Quando a Justiça Passa do Limite: A Prisão de Bolsonaro e a Mira Fixa de Moraes

Quando a Justiça Passa do Limite: A Prisão de Bolsonaro e a Mira Fixa de Moraes

A decisão que levou Bolsonaro à prisão preventiva expõe um STF que parece mais preocupado em caçar um inimigo político do que em garantir equilíbrio institucional.

A manhã deste sábado amanheceu com mais um capítulo tenso no cenário político brasileiro. O ministro Alexandre de Moraes decidiu que Jair Bolsonaro deveria ser preso preventivamente — e justificou isso de forma que, para muitos, lembra mais especulação do que fundamento jurídico.

No despacho, Moraes destacou a proximidade da casa de Bolsonaro com a embaixada dos Estados Unidos, alegando que o ex-presidente poderia tentar fugir. Para reforçar seu argumento, mencionou que Bolsonaro, anos atrás, teria cogitado pedir asilo político à Argentina.

A narrativa construída soa mais como um enredo imaginado do que como um risco real. Afinal, qualquer pessoa em Brasília está a poucos minutos de alguma embaixada — isso nunca foi critério para colocar um ex-presidente atrás das grades.

A suspeita virou sentença antes do tempo

Bolsonaro foi levado para a sede da Polícia Federal em Brasília. A justificativa oficial diz que ele teria violado a tornozeleira eletrônica e que seus apoiadores teriam organizado uma vigília em frente ao condomínio — ação liderada pelo seu filho, Flávio Bolsonaro.

Ainda assim, a decisão segue o mesmo padrão que se repete há anos: suspeitas tratadas como certezas, e presunções transformadas em motivo para cercear a liberdade do ex-presidente.

Fica difícil ignorar a sensação de que Bolsonaro está preso não pelos fatos comprovados, mas pela interpretação que um único ministro assume como verdade absoluta.

A Justiça que deveria proteger o país começa a assustar

Quando um magistrado lista a distância de 13 quilômetros até uma embaixada como motivo para prisão, é impossível não ler nas entrelinhas o exagero. Parece mais uma tentativa de reforçar uma narrativa do que apresentar provas concretas de risco.

O clima de perseguição, cada vez mais evidente, deixa o país dividido entre os que aplaudem qualquer medida contra Bolsonaro — mesmo sem fundamento sólido — e os que temem que o STF esteja ultrapassando a fronteira da legalidade.

E a verdade é que, quando a Justiça escolhe alvos, ela perde seu nome.

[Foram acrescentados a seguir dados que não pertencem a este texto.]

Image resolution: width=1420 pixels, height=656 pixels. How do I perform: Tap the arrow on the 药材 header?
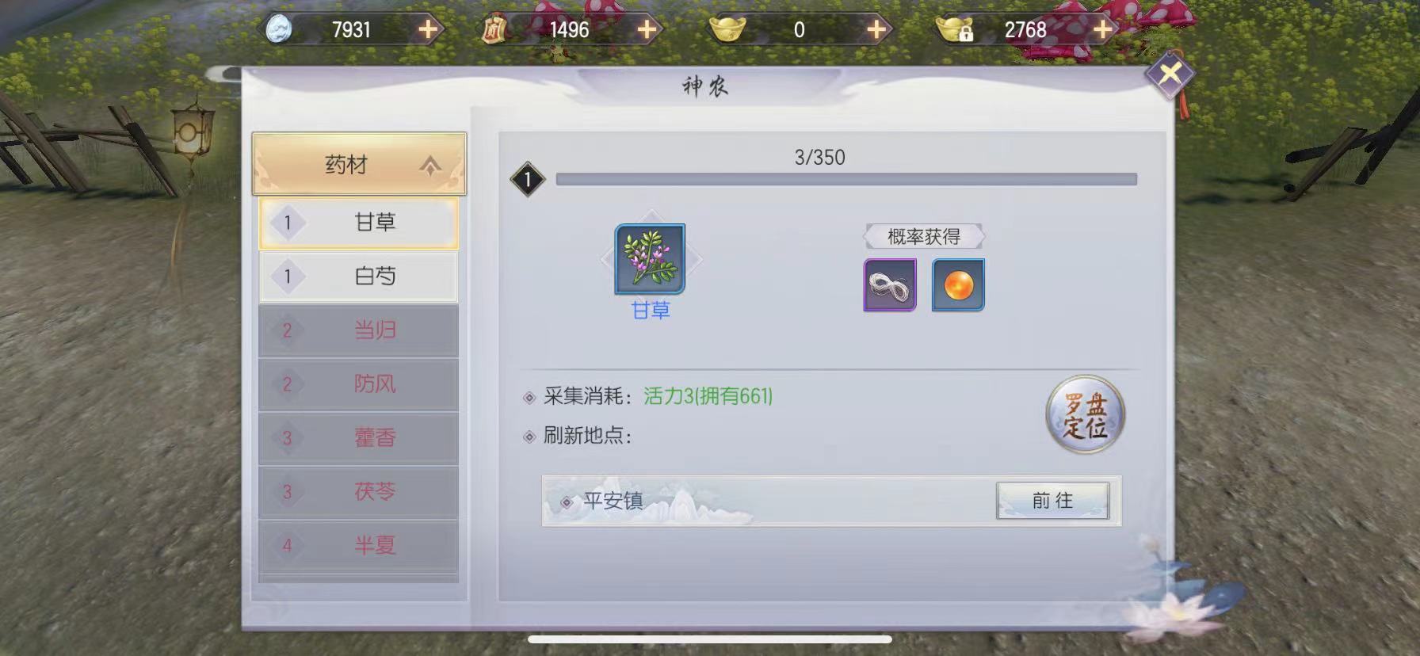click(x=430, y=166)
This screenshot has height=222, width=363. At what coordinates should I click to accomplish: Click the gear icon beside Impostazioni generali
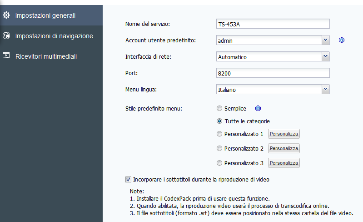(6, 15)
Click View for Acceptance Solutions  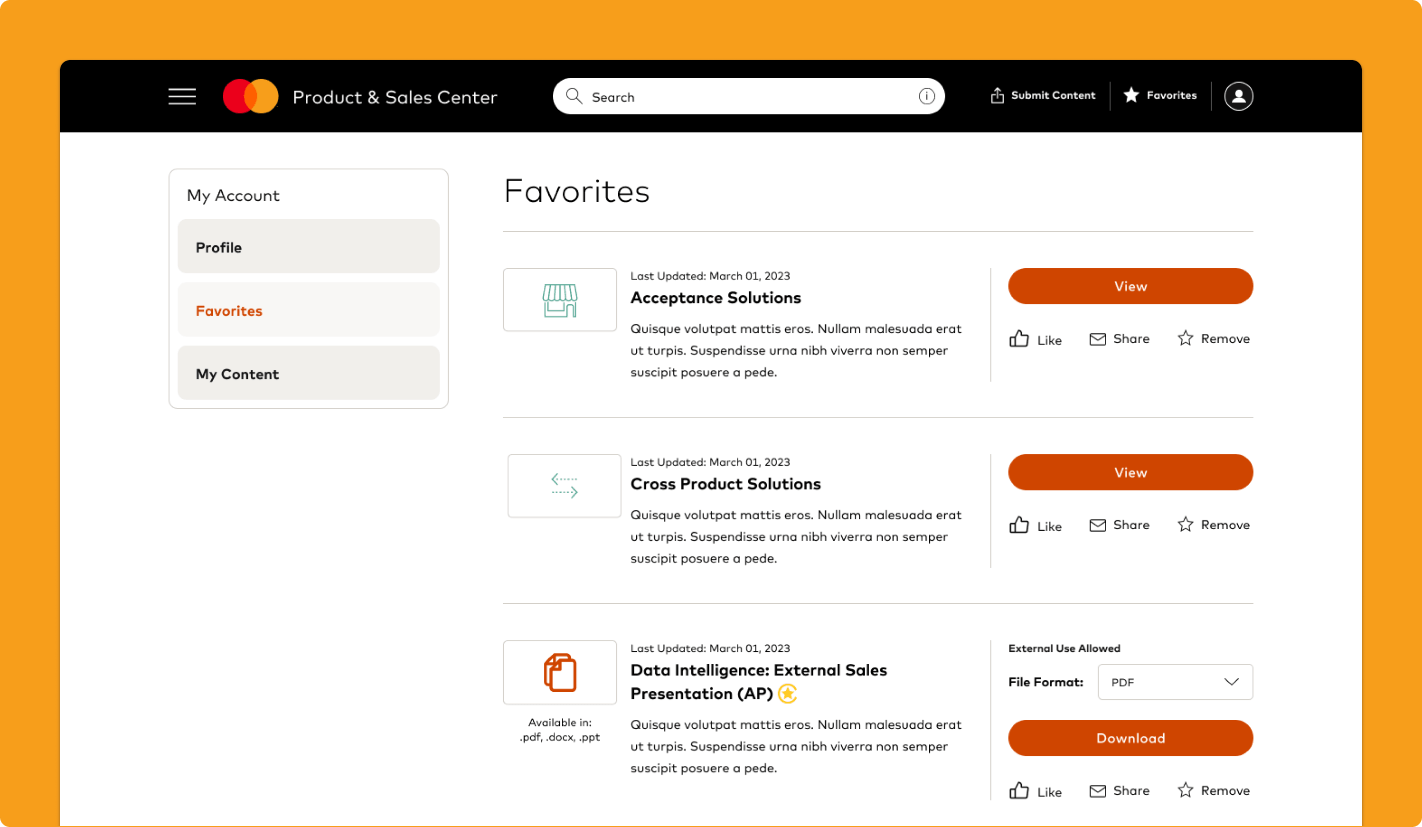click(1130, 286)
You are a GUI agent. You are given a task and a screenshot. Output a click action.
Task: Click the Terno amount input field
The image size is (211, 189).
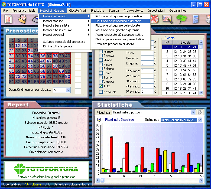[147, 53]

Um julgamento político travestido de processo judicial

A prisão preventiva nem sequer representa cumprimento de pena. Ela deveria ser uma medida excepcional — usada apenas quando há risco real e imediato.

Mas no caso de Bolsonaro, as exceções parecem ser a regra.
A interpretação sempre joga contra ele.
As decisões saem em velocidade recorde.
E o STF se coloca como protagonista absoluto de uma história que deveria ser contada pela Constituição.

Até mesmo a referência a Donald Trump virou parte do texto de Moraes.
O ministro destacou que o ex-presidente americano já havia demonstrado solidariedade a Bolsonaro — como se isso reforçasse o perigo da fuga.
É um raciocínio difícil de sustentar sem parecer politizado.

Quando o Judiciário atua como protagonista, a democracia vira refém

Bolsonaro agora se torna o quarto ex-presidente preso desde a redemocratização, mas, diferente dos demais casos, há um clima de espetáculo, uma insistência, uma ânsia punitiva que preocupa até quem não o apoia politicamente.

Quando se usa qualquer detalhe — até a localização de uma embaixada — como justificativa para prender um ex-chefe de Estado, a mensagem é clara:

Não é sobre segurança jurídica. É sobre poder.

E quando o poder se move sem freio, o país inteiro deveria ficar atento.

Porque hoje é Bolsonaro.
Amanhã, qualquer um que atravessar o caminho errado pode ser o próximo alvo.